The data quality issues raised with respect to the name field also existed in the six other user-entered data fields that Mr. Martin relied upon in his multistep aggregation process. Building on these data quality issues, the defendants attack Mr. Martin's selection of an iterative (multistep) deterministic methodology for his aggregation process as incorrect and unsupported. Defs.' Mot. 16-20. While the correctness of Mr. Martin's selection of a methodology is not a determinative factor in ruling on the defendants' motion to exclude Mr. Martin's expert opinion, I must consider whether Mr. Martin has supported his selection such that his opinion based upon that methodology is reliable. See Fed. R. Evid. 702(c).

Although the defendants assert in their motion that Mr. Martin's methodology selection was incorrect, Mr. Dennis does not appear to have reached that conclusion. Rather, he concluded only that Mr. Martin's selection was inadequately supported.
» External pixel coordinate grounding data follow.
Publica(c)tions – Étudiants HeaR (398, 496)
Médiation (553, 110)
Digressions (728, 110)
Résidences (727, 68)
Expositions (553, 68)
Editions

In his original report, Mr. Martin quotes and cites two health care research-related publications to convey basic information and considerations that could apply to any data matching method, of which there are several. See Martin Rpt. ¶¶ 43, 47, 48. His sources note that, because any method has pros and cons, the choice of method depends upon several factors, including the data's quality, how the matched records will be used, and the level of error that will be acceptable for that use. See Martin Rpt. ¶¶ 43, 47. Mr. Martin briefly describes two methods-deterministic and probabilistic-and indicates that he chose an iterative deterministic method. See Martin Rpt. ¶¶ 44-46, 54. Mr. Martin does not explain that choice in his original report. Rather, he again quotes from two health care research-related publications, each discussing conditions in which using a deterministic method might be appropriate. See Martin Rpt. ¶¶ 47, 49. He excludes any discussion of when a probabilistic method might be appropriate.

For a match to be made under a deterministic method, the data being compared must match exactly, character for character. For example, if the data from an email address field is to be matched between records, the data must be the same for a match to be made. In an iterative deterministic process (rolling the snowball) matches are generally made using a series of more lenient criteria. Under a probabilistic method, an exact match is not required. Matches are made based upon a degree of similarity between the data being compared. This method requires the use of mathematics and statistics to determine the likelihood or probability of a match based upon the similarities. Such a method could be appropriate if, for example, the data contains typographical errors or other discrepancies that could prevent exact matching of records that should be brought together.

According to Mr. Martin's first source:

In information-rich scenarios where direct identifiers are available and of good quality, deterministic methods have been recommended. . . . In scenarios that are information poor (where direct identifiers are unavailable) and/or the data are of poor quality, probabilistic methods consistently outperform deterministic methods and thus merit the extra time and resources required to implement them.

Stacie B. Dusetzina et al., Univ. of N.C., Linking Data for Health Services Research: A Framework and Instructional Guide 36 (2014), https://www.ncbi.nlm.nih.gov/books/NBK253313/pdf/Bookshelf_NBK253313.pdf; see also Martin Rpt. ¶ 47 (quoting same but excluding probabilistic method portion). As used here, "direct identifiers" is a term of art from federal health care data privacy regulations that includes certain individually identifiable information such as name, address, phone number, and social security number that might be included in a patient's protected health information. See Dusetzina et al., supra, at 10 (citing 45 C.F.R. § 164.514(e)(2)). That source continues:

Mr. Martin cites this source using various citation formats and, in one instance, cites to a specific chapter rather than the entire publication. See Martin Rpt. 13 nn.8-9, 14 nn.12 & 14, App. B.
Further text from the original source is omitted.